* Extracted entries *

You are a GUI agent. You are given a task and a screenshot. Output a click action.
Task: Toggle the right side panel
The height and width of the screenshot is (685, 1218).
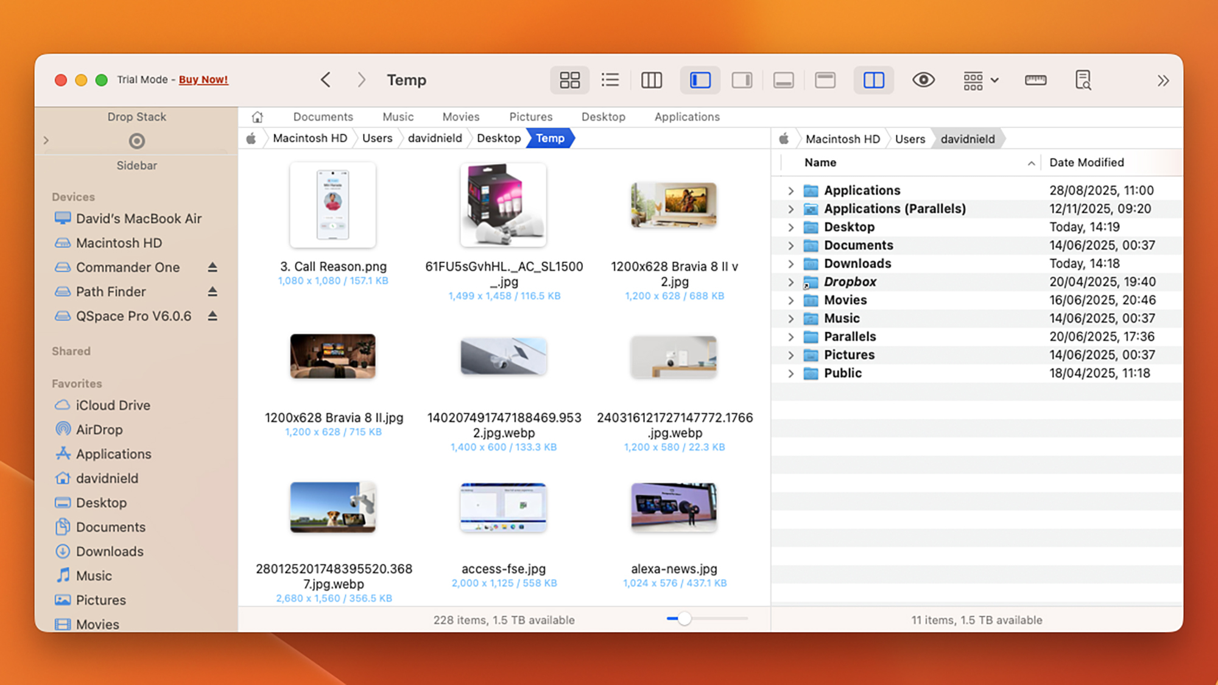[741, 80]
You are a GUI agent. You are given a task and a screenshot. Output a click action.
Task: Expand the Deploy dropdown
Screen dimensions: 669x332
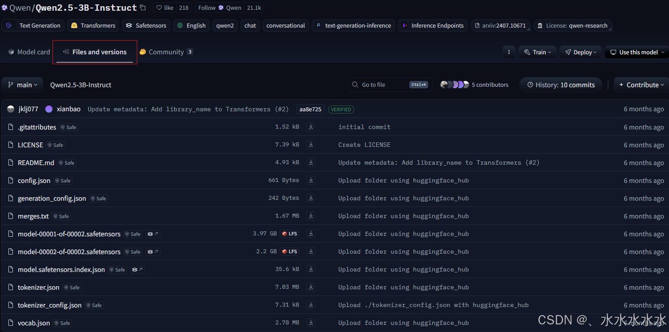(580, 52)
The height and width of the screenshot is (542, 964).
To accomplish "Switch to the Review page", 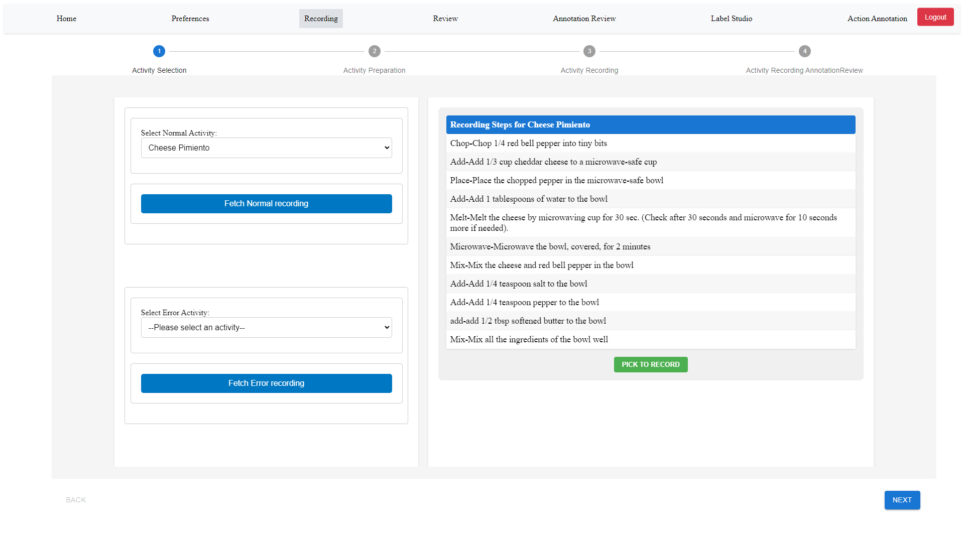I will [445, 19].
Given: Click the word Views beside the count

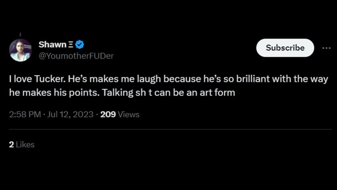Looking at the screenshot, I should click(x=129, y=114).
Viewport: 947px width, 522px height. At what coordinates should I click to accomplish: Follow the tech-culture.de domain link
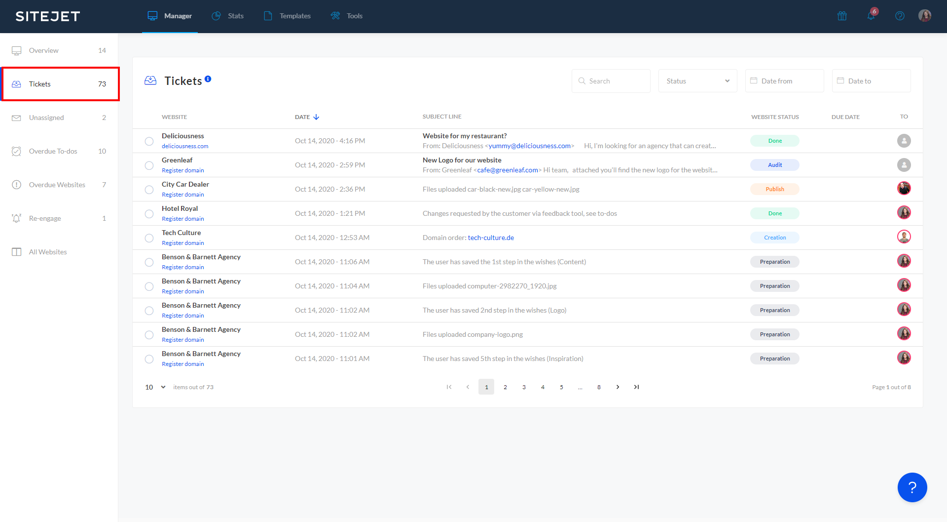click(491, 238)
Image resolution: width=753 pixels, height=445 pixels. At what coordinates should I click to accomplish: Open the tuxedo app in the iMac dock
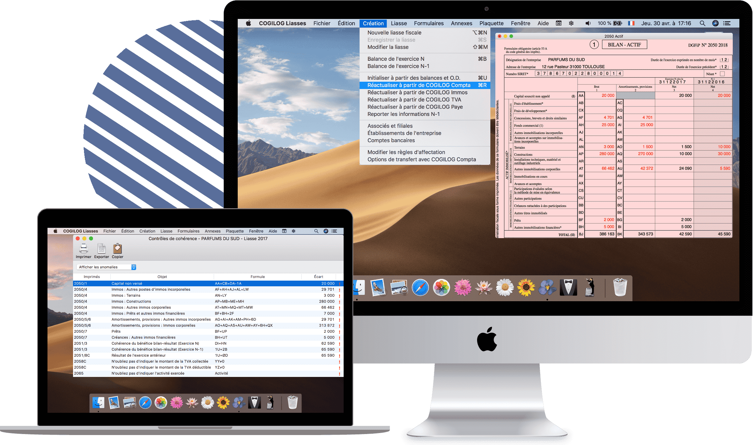[x=568, y=288]
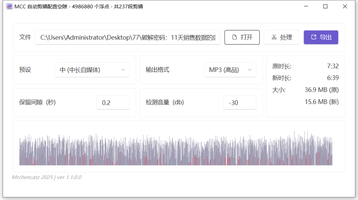Click the Mrchencatz 2025 version text
Viewport: 358px width, 200px height.
tap(46, 177)
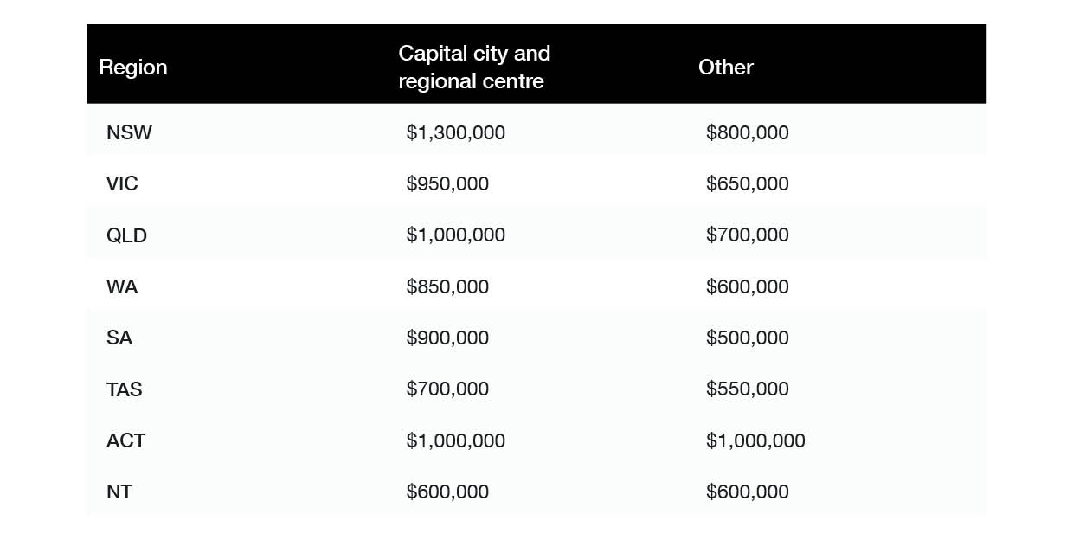Click the ACT value in the Other column

[x=755, y=440]
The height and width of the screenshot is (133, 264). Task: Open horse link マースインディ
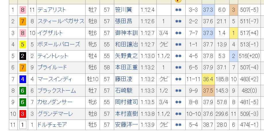(55, 79)
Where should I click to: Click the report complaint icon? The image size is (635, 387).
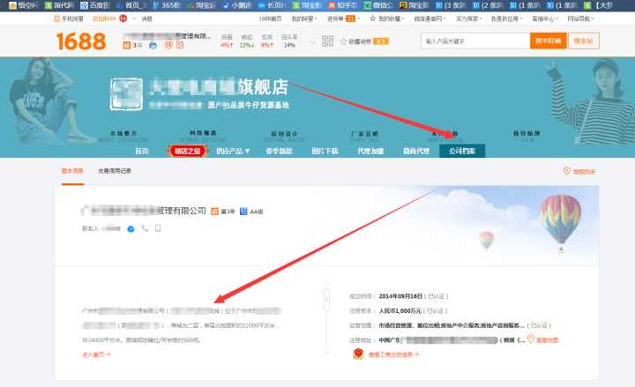coord(565,171)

* What is needed *
Update the records starting at the line containing "Given: Click the word Views beside the count" and ending at the last line of the records, changing "coordinates" to "location" and keeping everything else the same. Give only those lines, and leave the pictures out.

* The answer *
Given: Click the word Views beside the count

Looking at the screenshot, I should click(x=129, y=114).
Viewport: 947px width, 522px height. At what location should I click to accomplish: Follow the tech-culture.de domain link
click(491, 238)
Image resolution: width=753 pixels, height=445 pixels. At what location should I click to accomplish: Open the tuxedo app in the iMac dock
[x=568, y=288]
Click the Mrchencatz 2025 version text
Viewport: 358px width, 200px height.
tap(46, 177)
Click the ACT value in the Other column

[x=755, y=440]
The height and width of the screenshot is (133, 264). Task: Open horse link マースインディ
(55, 79)
Where should I click to: Click the report complaint icon? The image size is (635, 387).
coord(565,171)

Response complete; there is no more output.